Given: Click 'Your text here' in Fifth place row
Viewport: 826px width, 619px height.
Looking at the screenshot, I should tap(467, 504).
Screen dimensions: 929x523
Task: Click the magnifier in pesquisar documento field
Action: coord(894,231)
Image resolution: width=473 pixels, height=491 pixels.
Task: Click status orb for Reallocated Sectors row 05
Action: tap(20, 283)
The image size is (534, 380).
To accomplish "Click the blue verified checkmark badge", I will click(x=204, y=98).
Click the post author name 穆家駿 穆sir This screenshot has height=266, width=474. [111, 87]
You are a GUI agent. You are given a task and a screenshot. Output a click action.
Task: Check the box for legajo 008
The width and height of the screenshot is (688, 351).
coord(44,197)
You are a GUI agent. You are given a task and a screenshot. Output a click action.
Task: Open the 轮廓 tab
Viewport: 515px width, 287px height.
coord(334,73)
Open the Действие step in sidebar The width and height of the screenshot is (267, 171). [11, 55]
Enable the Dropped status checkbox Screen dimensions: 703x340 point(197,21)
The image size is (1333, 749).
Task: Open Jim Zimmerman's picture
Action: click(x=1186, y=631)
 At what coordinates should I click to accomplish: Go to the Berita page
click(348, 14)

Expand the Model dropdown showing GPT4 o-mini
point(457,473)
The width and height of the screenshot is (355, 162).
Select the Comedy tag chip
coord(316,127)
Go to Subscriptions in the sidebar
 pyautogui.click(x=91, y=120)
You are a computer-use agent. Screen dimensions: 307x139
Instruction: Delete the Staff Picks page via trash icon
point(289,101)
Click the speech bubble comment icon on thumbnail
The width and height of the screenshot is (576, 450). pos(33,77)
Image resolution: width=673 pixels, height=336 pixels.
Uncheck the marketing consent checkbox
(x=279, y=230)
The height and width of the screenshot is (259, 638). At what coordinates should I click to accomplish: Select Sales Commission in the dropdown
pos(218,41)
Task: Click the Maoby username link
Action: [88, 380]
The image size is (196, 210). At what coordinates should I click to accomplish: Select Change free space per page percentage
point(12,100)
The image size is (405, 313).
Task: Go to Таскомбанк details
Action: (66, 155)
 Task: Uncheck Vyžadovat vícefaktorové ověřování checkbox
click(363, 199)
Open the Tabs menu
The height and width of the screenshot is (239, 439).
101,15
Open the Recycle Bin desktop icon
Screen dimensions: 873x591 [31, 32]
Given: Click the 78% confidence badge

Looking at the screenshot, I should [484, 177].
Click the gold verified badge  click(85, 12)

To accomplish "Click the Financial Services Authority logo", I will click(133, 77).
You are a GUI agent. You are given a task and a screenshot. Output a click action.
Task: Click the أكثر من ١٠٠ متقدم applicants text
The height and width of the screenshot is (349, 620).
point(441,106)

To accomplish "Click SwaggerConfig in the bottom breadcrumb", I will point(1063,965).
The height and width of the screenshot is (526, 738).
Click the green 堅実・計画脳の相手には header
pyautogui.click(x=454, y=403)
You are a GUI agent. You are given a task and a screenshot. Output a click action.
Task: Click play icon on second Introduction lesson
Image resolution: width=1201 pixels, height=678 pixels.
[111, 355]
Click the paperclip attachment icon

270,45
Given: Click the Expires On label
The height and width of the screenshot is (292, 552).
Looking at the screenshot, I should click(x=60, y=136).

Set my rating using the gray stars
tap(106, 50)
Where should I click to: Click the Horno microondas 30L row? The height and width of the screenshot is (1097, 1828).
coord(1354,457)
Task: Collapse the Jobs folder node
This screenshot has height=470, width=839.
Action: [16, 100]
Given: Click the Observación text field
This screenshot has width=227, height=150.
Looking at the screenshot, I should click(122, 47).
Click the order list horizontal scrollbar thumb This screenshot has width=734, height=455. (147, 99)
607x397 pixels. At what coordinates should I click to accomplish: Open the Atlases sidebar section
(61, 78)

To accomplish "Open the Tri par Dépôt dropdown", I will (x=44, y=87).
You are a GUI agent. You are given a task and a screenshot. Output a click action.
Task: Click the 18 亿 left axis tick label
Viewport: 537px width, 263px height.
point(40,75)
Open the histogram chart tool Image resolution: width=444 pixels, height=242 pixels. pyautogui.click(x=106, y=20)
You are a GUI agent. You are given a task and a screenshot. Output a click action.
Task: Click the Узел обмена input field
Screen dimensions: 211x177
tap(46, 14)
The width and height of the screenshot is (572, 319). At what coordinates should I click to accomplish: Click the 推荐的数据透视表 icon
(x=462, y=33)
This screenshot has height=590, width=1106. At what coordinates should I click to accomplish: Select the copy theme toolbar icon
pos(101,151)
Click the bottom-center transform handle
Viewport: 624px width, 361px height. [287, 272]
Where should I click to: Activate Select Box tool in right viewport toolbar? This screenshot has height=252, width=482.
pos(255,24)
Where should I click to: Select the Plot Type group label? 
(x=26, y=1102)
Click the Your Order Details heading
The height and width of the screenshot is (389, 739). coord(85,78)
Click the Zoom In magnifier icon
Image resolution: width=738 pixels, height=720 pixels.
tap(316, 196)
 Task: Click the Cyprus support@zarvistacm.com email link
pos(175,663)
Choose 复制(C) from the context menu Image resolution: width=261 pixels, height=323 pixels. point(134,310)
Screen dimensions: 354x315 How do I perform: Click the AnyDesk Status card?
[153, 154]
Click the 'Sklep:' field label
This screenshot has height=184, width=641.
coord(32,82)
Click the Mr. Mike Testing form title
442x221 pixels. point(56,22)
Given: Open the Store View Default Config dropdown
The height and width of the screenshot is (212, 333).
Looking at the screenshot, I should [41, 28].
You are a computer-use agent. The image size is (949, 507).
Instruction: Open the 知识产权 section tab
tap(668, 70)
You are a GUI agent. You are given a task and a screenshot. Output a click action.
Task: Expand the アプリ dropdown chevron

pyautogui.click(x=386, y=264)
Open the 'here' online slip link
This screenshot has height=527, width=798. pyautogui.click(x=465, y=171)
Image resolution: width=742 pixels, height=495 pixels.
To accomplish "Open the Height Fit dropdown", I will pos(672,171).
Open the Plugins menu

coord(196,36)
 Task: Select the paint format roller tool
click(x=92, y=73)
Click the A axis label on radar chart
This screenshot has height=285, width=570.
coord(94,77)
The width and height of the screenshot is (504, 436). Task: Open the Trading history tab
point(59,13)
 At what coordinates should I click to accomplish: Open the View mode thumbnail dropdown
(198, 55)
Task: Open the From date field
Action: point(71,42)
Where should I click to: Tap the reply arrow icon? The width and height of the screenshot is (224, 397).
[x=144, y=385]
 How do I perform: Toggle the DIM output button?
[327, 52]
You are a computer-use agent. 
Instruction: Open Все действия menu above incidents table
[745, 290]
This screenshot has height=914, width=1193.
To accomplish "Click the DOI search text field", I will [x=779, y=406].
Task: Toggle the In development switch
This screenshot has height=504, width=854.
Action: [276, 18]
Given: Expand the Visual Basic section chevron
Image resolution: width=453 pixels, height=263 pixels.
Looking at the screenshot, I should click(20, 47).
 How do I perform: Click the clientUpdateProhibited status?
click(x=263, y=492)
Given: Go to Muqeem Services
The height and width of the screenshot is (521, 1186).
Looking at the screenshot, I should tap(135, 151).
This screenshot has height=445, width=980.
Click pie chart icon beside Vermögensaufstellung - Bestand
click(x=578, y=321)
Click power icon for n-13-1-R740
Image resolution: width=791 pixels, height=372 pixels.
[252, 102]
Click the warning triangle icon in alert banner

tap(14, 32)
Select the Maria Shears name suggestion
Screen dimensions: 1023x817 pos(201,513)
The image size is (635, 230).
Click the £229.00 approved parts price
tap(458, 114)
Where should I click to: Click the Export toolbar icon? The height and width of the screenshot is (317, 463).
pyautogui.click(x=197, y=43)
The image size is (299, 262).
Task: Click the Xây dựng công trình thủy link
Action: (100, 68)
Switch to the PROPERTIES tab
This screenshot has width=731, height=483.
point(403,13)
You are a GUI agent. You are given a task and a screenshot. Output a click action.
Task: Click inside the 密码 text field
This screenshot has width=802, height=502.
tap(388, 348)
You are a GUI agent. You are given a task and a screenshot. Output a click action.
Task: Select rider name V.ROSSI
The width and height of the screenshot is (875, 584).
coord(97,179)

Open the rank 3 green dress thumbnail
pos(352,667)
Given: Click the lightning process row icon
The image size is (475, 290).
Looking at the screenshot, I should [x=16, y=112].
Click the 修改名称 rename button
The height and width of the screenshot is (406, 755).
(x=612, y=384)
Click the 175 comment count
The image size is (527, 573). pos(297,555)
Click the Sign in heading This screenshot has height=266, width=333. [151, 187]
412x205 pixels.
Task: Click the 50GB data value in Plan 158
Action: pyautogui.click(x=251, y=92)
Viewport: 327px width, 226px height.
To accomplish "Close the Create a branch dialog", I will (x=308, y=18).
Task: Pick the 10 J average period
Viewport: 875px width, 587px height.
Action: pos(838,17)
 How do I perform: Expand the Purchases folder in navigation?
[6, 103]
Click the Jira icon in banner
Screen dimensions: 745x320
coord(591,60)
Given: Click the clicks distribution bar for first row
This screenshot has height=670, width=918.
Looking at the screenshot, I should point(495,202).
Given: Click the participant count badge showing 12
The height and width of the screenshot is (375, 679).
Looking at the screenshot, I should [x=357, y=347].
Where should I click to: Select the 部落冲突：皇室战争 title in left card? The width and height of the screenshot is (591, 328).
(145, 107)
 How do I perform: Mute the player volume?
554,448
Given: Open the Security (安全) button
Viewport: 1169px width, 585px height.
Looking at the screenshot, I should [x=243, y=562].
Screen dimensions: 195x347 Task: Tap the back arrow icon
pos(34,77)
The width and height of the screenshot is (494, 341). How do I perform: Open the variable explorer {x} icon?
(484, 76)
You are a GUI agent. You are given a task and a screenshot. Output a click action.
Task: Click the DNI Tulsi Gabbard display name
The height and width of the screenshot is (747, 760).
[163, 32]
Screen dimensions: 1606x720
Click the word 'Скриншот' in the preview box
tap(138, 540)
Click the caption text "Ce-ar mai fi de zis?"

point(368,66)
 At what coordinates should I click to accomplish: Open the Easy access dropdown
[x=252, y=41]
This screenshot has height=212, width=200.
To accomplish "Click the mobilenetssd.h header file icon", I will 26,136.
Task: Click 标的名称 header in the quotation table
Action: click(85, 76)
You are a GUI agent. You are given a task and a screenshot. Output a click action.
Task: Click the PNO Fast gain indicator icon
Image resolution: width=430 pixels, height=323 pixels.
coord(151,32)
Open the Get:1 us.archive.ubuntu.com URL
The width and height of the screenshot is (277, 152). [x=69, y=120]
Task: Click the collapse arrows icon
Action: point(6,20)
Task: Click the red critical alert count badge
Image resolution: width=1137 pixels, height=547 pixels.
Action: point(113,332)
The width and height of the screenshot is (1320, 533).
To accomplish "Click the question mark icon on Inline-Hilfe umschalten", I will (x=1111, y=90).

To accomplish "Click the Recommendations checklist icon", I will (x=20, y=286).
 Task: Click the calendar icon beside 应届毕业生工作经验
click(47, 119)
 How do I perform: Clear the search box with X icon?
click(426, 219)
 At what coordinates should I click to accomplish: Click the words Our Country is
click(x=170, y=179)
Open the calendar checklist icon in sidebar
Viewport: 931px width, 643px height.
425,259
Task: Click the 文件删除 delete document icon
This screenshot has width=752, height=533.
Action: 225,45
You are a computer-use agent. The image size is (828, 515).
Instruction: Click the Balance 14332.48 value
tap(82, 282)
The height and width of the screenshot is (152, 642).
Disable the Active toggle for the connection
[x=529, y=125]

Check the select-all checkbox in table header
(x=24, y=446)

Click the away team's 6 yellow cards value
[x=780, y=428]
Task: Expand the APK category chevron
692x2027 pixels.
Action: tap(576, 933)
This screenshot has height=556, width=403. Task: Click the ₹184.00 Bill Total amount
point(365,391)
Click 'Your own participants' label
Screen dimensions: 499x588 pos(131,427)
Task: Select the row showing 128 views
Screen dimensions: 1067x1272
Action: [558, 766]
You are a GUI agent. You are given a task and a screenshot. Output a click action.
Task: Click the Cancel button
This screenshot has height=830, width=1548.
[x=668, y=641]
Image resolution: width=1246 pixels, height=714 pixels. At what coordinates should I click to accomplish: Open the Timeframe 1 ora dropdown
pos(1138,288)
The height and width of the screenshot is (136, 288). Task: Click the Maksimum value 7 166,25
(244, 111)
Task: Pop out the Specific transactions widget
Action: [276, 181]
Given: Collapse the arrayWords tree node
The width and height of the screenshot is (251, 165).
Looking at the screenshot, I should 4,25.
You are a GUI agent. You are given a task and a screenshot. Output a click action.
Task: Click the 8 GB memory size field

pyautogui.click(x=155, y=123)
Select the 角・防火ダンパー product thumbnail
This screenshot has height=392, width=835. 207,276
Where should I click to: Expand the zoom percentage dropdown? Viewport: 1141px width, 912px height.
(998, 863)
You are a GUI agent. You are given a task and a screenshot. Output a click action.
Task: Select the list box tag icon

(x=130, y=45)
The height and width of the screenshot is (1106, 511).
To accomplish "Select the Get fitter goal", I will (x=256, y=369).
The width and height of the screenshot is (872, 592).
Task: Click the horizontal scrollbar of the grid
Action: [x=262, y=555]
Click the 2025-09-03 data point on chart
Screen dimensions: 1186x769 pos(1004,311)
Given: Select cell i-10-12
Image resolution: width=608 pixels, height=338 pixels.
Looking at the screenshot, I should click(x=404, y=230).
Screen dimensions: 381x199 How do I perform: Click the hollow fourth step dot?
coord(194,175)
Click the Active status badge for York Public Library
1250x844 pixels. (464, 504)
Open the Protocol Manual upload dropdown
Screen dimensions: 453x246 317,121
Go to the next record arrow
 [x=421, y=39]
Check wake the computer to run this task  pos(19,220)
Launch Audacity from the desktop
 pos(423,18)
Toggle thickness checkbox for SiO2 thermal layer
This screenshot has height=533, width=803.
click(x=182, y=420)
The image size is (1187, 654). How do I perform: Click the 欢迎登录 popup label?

■ **ABOUT THIS EXERCISE**
The required output is the number of lines in the records that contain the word "checklist", with nothing added.

■ **ANSWER BELOW**
2